The obvious solution is to write to a temporary file and to copy it back, which is bit ugly. A more elegant solution would be some sort of buffering command that will

* Read ALL of the original file
* Close the file
* Write the contents back to standard out.

The bash solution would be:

Code:

  BufferingCommand MyFile | grep "^tag-" | cut -d"-" -f2 > MyFile

Does such a command exist?
Is there a better solution?

pixellany · 08-11-2009, 10:48 AM

What you call a "buffering command" would actually write a temporary file...

For example, the following SED command replaces all occurences of "yes" to "no" and writes back to the same file. But what it REALLY does is first make a temporary file.

sed -i 's/yes/no/g' filename

some utilities also have options to write a backup file as part of the process.

lumak · 08-11-2009, 01:06 PM

Code:

FILE=`tempfile`; cat MyFile > $FILE; grep "^tag-" $FILE | cut -d"-" -f2 > MyFile; rm $FILE

OK that's really 3 commands on one line....

EDIT: I tried making a script to pipe in... but it appeared to have the same problem.

stormcloud · 08-12-2009, 04:21 AM

Thanks for the feed back.

I knew that a few commands had the ability to modify files (sed --in-place being a great example), but I can see this being a more general issue. This is why I used an example that was a bit more complex.

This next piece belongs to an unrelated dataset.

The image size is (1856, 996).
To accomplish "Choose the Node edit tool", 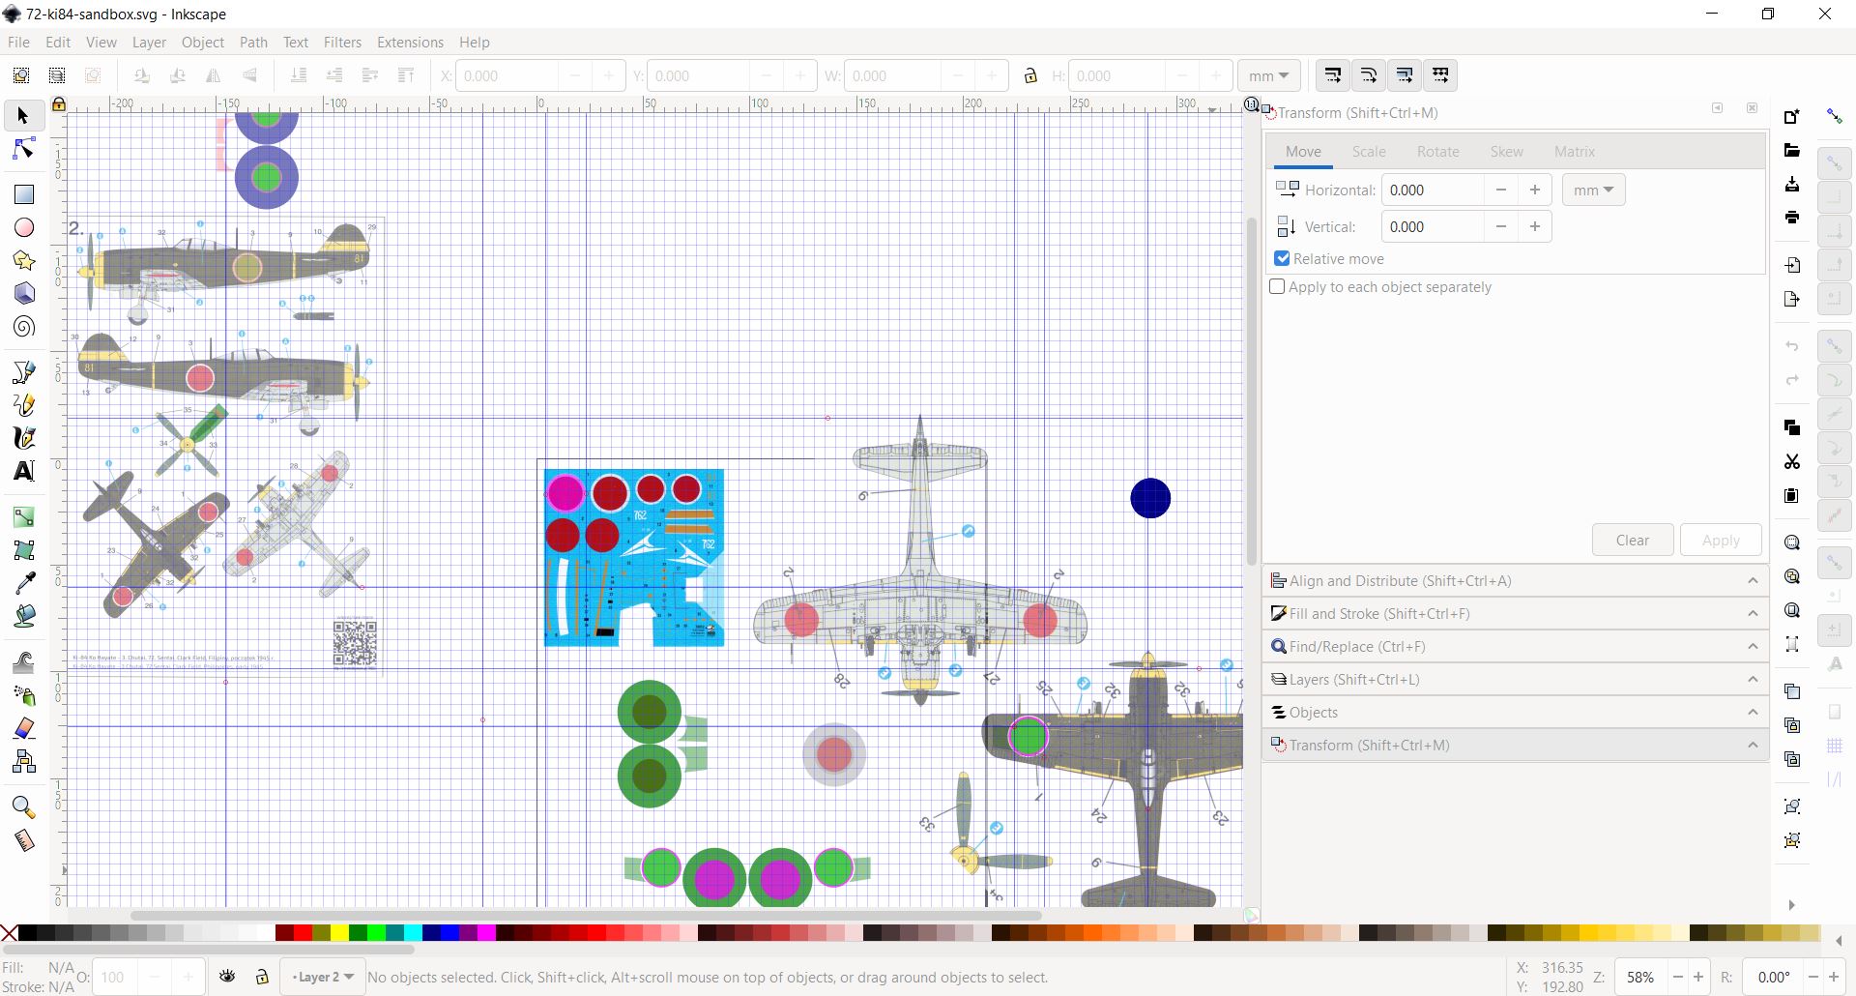I will [24, 149].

I don't mind commands that internally create temporary files (as sed does) as long as they clean up afterwards. These commands are certainly more elegant then managing the temp files myself.

The thing is, most commands don't have an in-place flag, so what to do in these cases? It looks like managing the file my self (with lumak's suggestion of the `tempfile` command) is the only real option, which is strange as I would imaging the to be a fairly common problem.

nowonmai · 08-12-2009, 04:59 AM

Quote:

Originally Posted by stormcloud

It looks like managing the file my self (with lumak's suggestion of the `tempfile` command) is the only real option, which is strange as I would imaging the to be a fairly common problem.

It seems strange until you realise that most of the text utils in unix were designed to talk to stdin/out so they could be used as inputs to each other, like links in a chain.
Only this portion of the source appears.